From this discussion I conclude that there are basically three tiers of platform support for any atomic operation:

• full native support: blazingly fast
• loop emulation (when only larger atomics are available): still fast but may slow down a bit if highly contended
• mutex emulation: orders of magnitude slower

Two directly conflicting goals are a) portability and b) protecting the programmer from a potential performance footgun (using emulated atomics over a more efficient solution).

I think these very different goals deserve different treatment: While an application targeted towards a machine that only offers 32-bit atomics is almost always better using 32-bit atomics instead of loop-emulated 16-bit atomics (potentially wasting some memory though), I'd much rather have a library fall back to loop emulation than getting a compile error - the slight performance impact is just not worth the despair of having to dive into a foreign codebase in order to fix portability errors.

Mutex emulation is less obvious considering that it can slow down an application by several orders of magnitude. But I would argue that from a portability standpoint ("I'm trying to use someone else's code on my platform") even this is generally acceptable.

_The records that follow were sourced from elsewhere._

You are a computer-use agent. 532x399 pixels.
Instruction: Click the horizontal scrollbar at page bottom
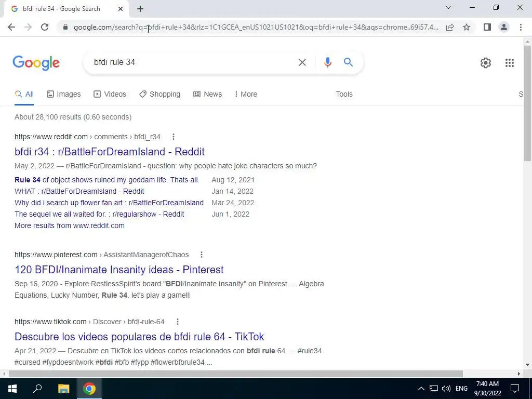pos(235,374)
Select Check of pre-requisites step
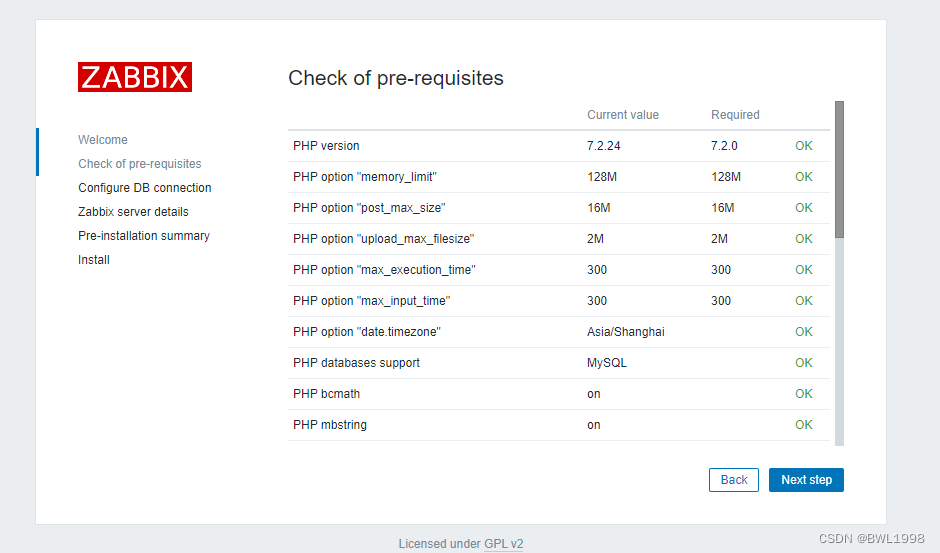940x553 pixels. (140, 164)
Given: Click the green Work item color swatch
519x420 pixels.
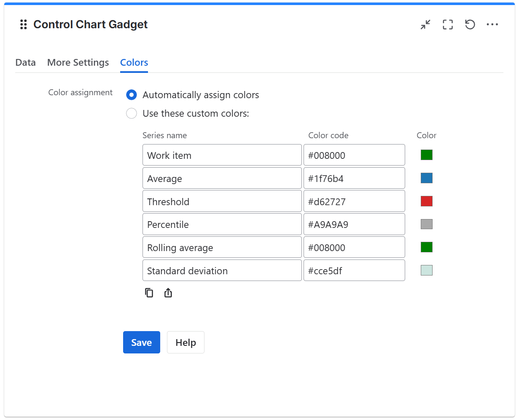Looking at the screenshot, I should click(426, 155).

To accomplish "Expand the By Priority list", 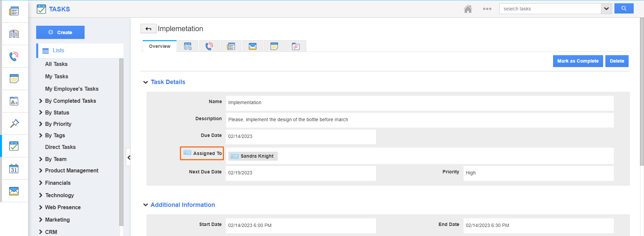I will [x=58, y=124].
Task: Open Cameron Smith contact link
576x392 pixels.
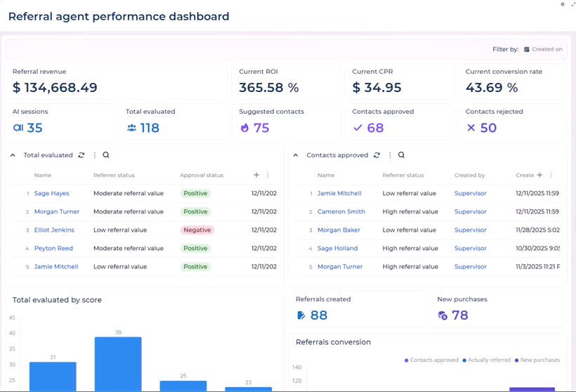Action: point(341,211)
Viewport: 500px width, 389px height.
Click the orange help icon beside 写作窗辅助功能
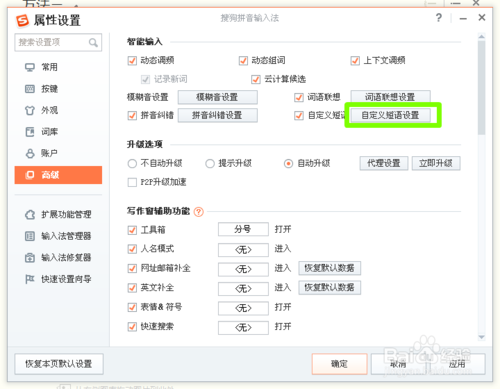[x=199, y=212]
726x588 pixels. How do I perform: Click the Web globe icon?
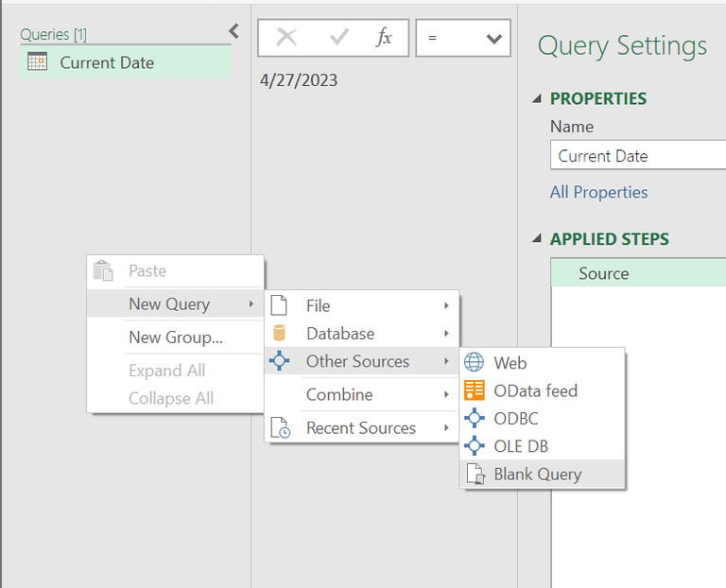pos(475,363)
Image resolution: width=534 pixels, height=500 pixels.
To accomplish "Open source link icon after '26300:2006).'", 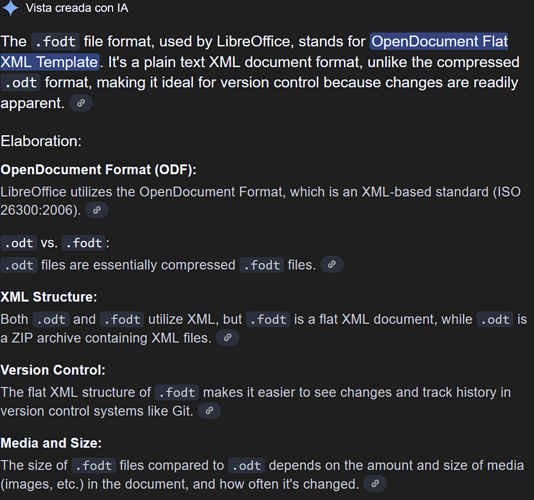I will [97, 210].
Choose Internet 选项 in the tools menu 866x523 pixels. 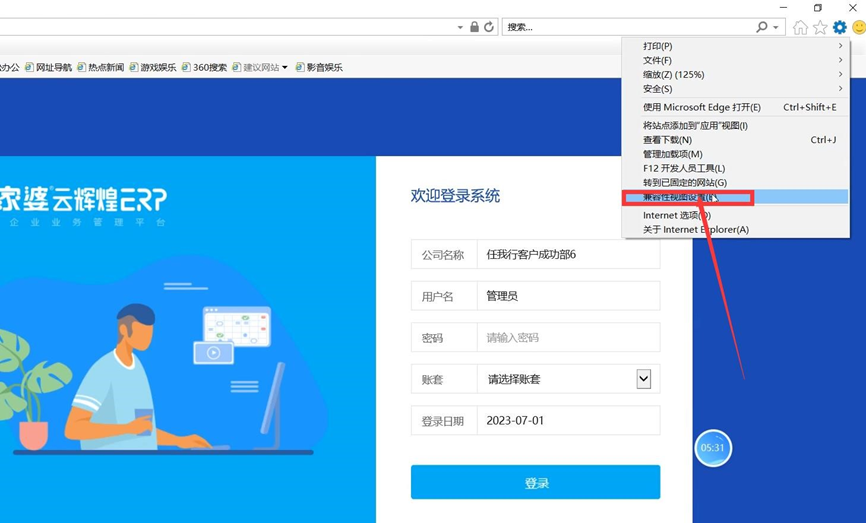[x=676, y=215]
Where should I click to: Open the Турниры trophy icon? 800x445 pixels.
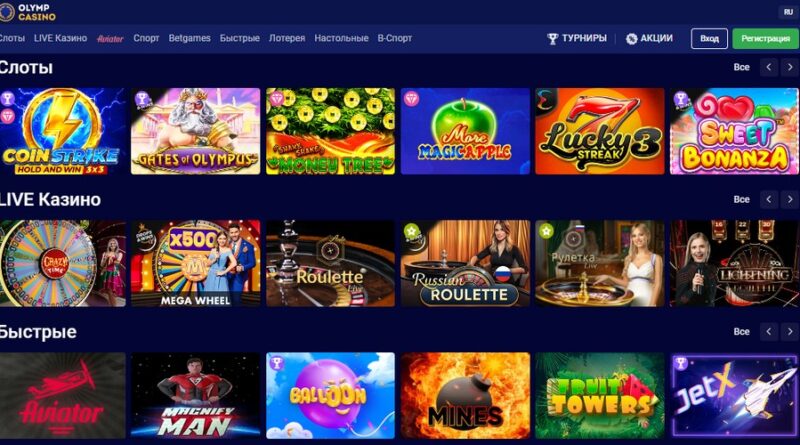[x=553, y=39]
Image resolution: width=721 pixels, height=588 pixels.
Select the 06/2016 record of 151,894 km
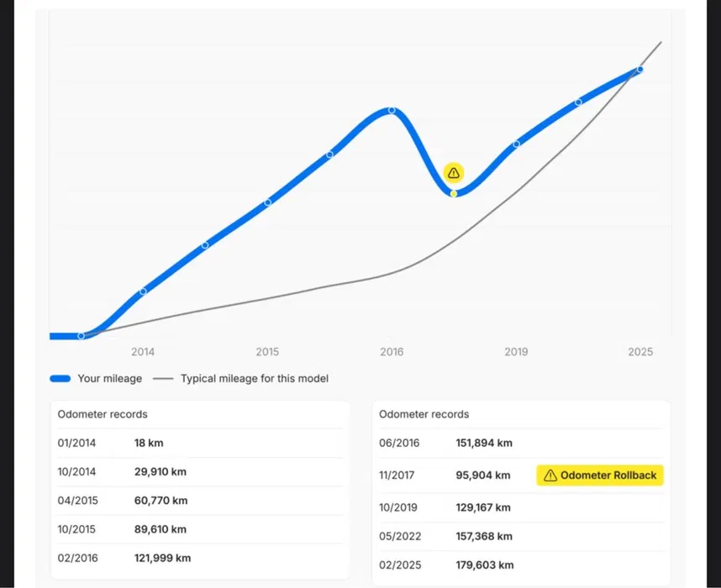(x=445, y=443)

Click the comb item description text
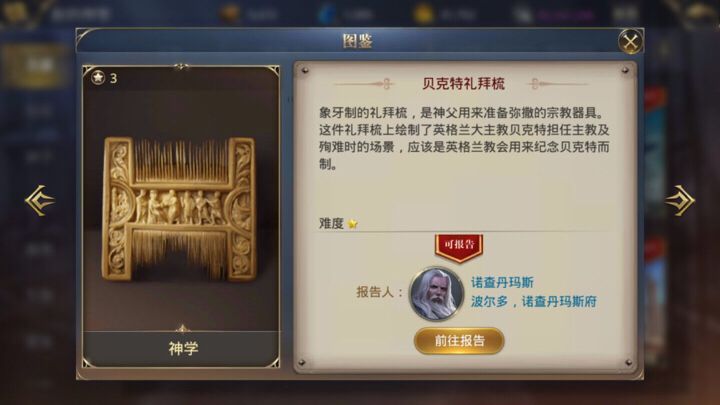tap(464, 138)
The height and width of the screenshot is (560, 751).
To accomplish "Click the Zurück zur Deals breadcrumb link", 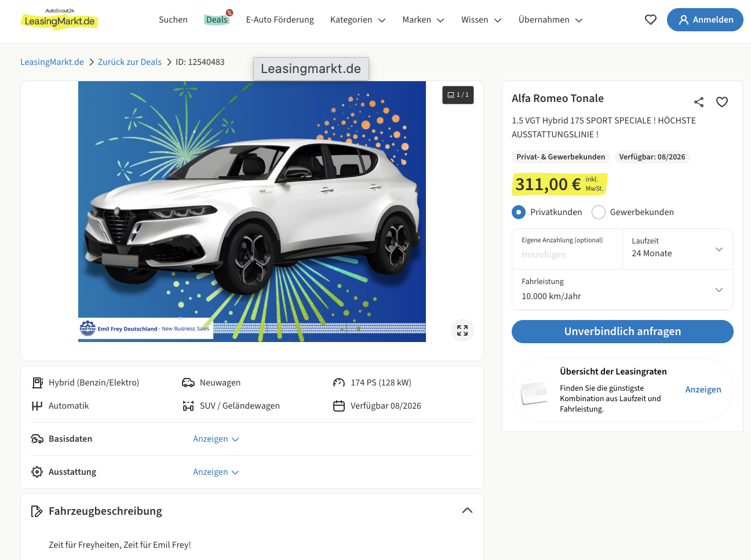I will (129, 62).
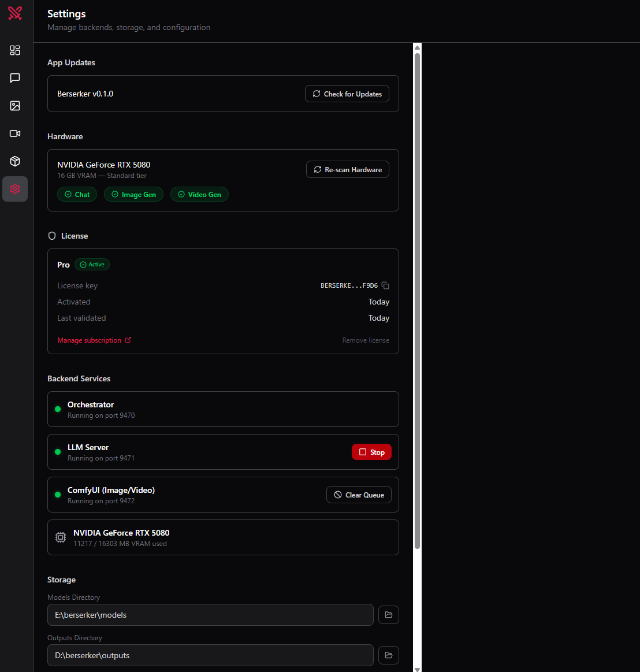Open the Manage subscription link
Screen dimensions: 640x672
(90, 340)
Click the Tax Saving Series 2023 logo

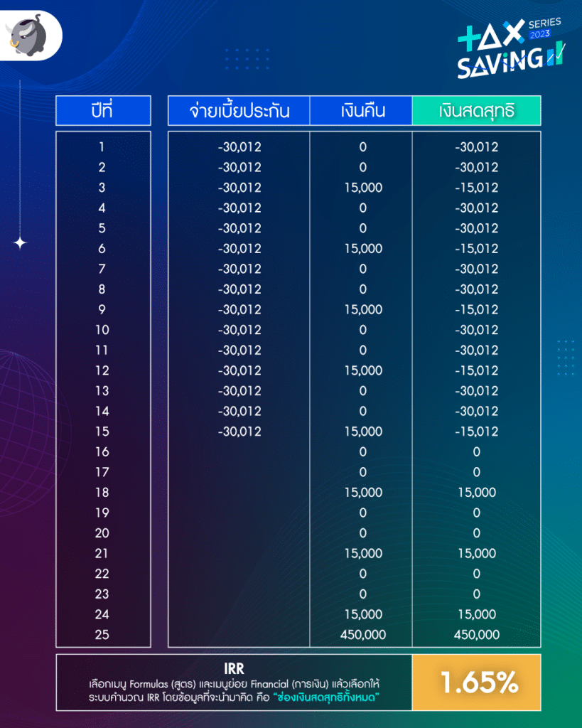510,48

Similar to how I don't get linter warnings for dependency crates, this is how I think the compiler should react to different kinds of atomic calls:

Compile type	Native support	Loop emulation	Mutex emulation
Local	fine	warning	warning
Dependency	fine	fine	warning

This gives me a heads up if a crate I'm depending on is going to be severely slower while avoiding accidental performance problems from my own code.

[HadrienG2]

I generally agree with your sentiment about tiers of atomic support. But note that some popular RISC platforms, such as 32-bit ARM, require all atomics to be implemented using load-linked/store-conditional loops. I would be wary of linting on those, so it feels to me that such a lint should be allow-by-default.

[Amanieu]

Even on x86, some atomic operations are implemented using a cmpxchg loop, e.g. fetch_and. Implementing atomic operations using a loop is completely normal and should be treated the same way as native support.

The performance isn't actually the reason why we make a distinction between so called "lock-free" atomics and ones emulated with a mutex. If you are using atomics to share data between main code and a signal/interrupt handler then you must use lock-free atomics, otherwise your code may deadlock. This can happen if the interrupt happens while the mutex used for atomic emulation is locked.

[HadrienG2]

Maybe a bit of extra terminology could help here. When atomics are implemented using CAS or LL/SC loops, they are lock-free but not wait free.

In simple terms, lock-freedom means no single thread can block every other thread if 1/it only interacts with them via atomics and 2/the atomics are not used in a loop to implement a higher-level lock.

Wait-freedom, in contrast, means that a thread cannot be infinitely delayed by other threads hammering the atomic in a loop. This is obviously not true of an atomic operation that is implemented via a CAS or LL/SC loop.

Since we cannot provide wait-free atomics on some platforms, we may want to clarify in the documentation that atomics are only guaranteed to be lock-free, not wait-free.

[tormol]

If [#{cfg(accessible(...)]](https://github.com/rust-lang/rfcs/pull/2523) is added I think it will cover all use cases of #[cfg(target_has_atomic="x")], as users can then check for the presence of the atomic types directly.

Then one use case I could think of, if smaller atomics are emulated and therefore always present but target_has_atomic="x" is only true if there is native support, is using it to check for wait-freeness. But from Amanieu's comment above, that would only tell whether store() is wait-free, so people will need to check that the specific operations they need are wait-free.

Now, accessible(...) hasn't even passed the RFC stage yet, but it seems like a much cleaner solution than exposing a target_has_xxx attribute for each kind of target feature. Stabilizing the types without either accessible(...) or target_has_atomic="x" being available would still be useful, as people can use target_arch="x" which while less portable, offers much stronger guarantees.

[Valloric]

I think that documenting that atomics are at least lock-free and possibly wait-free should be enough to move forward. An optional documentation feature that would make this pretty damn perfect: also documenting which platforms/atomic sizes are wait-free.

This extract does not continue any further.